Monte-Cristo en avait assez vu. Chaque homme a sa passion qui le mord au fond du cœur, comme chaque fruit son ver, celle de l’homme au télégraphe, c’était l’horticulture. Il se mit à cueillir les feuilles de vigne qui cachaient les grappes au soleil, et se conquit par là le cœur du jardinier.

« Monsieur était venu pour voir le télégraphe ? dit-il.

—Oui, monsieur, si toutefois cela n’est pas défendu par les règlements.

—Oh ! pas défendu le moins du monde, dit le jardinier, attendu qu’il n’y a rien de dangereux, vu que personne ne sait ni ne peut savoir ce que nous disons.

—On m’a dit, en effet, reprit le comte, que vous répétiez des signaux que vous ne compreniez pas vous-même.

—Certainement, monsieur, et j’aime bien mieux cela, dit en riant l’homme du télégraphe.

—Pourquoi aimez-vous mieux cela ?

—Parce que, de cette façon, je n’ai pas de responsabilité. Je suis une machine, moi, et pas autre chose, et pourvu que je fonctionne, on ne m’en demande pas davantage. » 

« Diable ! fit Monte-Cristo en lui-même, est-ce que par hasard je serais tombé sur un homme qui n’aurait pas d’ambition ! Morbleu ! Ce serait jouer de malheur. »

« Monsieur, dit le jardinier en jetant un coup d’œil sur son cadran solaire, les dix minutes vont expirer, je retourne à mon poste. Vous plaît-il de monter avec moi ?

—Je vous suis. »

Monte-Cristo entra, en effet, dans la cour divisée en trois étages ; celui du bas contenait quelques instruments aratoires, tels que bêches, râteaux, arrosoirs, dressés contre la muraille : c’était tout l’ameublement.

Le second était l’habitation ordinaire ou plutôt nocturne de l’employé ; il contenait quelques pauvres ustensiles de ménage, un lit, une table, deux chaises, une fontaine de grès, plus quelques herbes sèches pendues au plafond, et que le comte reconnut pour des pois de senteur et des haricots d’Espagne dont le bonhomme conservait la graine dans sa coque ; il avait étiqueté tout cela avec le soin d’un maître botaniste du Jardin des plantes.

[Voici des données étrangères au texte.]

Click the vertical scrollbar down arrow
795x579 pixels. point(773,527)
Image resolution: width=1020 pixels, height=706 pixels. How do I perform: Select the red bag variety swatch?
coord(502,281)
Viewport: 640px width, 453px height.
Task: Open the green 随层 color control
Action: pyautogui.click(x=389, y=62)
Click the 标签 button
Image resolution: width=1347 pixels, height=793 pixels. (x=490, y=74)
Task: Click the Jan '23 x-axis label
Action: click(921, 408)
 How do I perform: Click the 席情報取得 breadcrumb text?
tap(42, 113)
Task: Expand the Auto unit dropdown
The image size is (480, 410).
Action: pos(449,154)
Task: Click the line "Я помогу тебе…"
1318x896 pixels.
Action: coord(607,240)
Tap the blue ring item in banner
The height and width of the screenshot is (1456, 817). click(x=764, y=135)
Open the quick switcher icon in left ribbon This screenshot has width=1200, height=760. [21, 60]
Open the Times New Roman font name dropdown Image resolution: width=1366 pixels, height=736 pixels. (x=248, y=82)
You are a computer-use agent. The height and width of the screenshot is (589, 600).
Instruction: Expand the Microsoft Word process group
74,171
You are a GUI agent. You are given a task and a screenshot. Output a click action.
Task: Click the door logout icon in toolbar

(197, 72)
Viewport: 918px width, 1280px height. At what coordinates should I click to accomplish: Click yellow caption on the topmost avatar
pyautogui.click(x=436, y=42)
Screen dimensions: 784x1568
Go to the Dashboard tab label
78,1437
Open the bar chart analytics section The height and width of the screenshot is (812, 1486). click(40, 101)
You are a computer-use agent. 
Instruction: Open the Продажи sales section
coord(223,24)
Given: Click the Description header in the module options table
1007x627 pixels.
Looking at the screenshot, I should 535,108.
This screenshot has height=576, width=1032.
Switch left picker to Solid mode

« Faut-il passer beaucoup de temps à étudier la télégraphie, monsieur ? demanda Monte-Cristo.

—Ce n’est pas l’étude qui est longue, c’est le surnumérariat.

—Et combien reçoit-on d’appointements ?

—Mille francs, monsieur. 

—Ce n’est guère.

—Non ; mais on est logé, comme vous voyez. »

Monte-Cristo regarda la chambre.

« Pourvu qu’il n’aille pas tenir à son logement », murmura-t-il.

On passa au troisième étage : c’était la chambre du télégraphe. Monte-Cristo regarda tour à tour les deux poignées de fer à l’aide desquelles l’employé faisait jouer la machine.

« C’est fort intéressant, dit-il, mais à la longue c’est une vie qui doit vous paraître un peu insipide ?

—Oui, dans le commencement cela donne le torticolis à force de regarder ; mais au bout d’un an ou deux on s’y fait ; puis nous avons nos heures de récréation et nos jours de congé.

—Vos jours de congé ?

—Oui.

—Lesquels ?

—Ceux où il fait du brouillard.

—Ah ! c’est juste.

—Ce sont mes jours de fête, à moi ; je descends dans le jardin ces jours-là, et je plante, je taille, je rogne, j’échenille : en somme, le temps passe.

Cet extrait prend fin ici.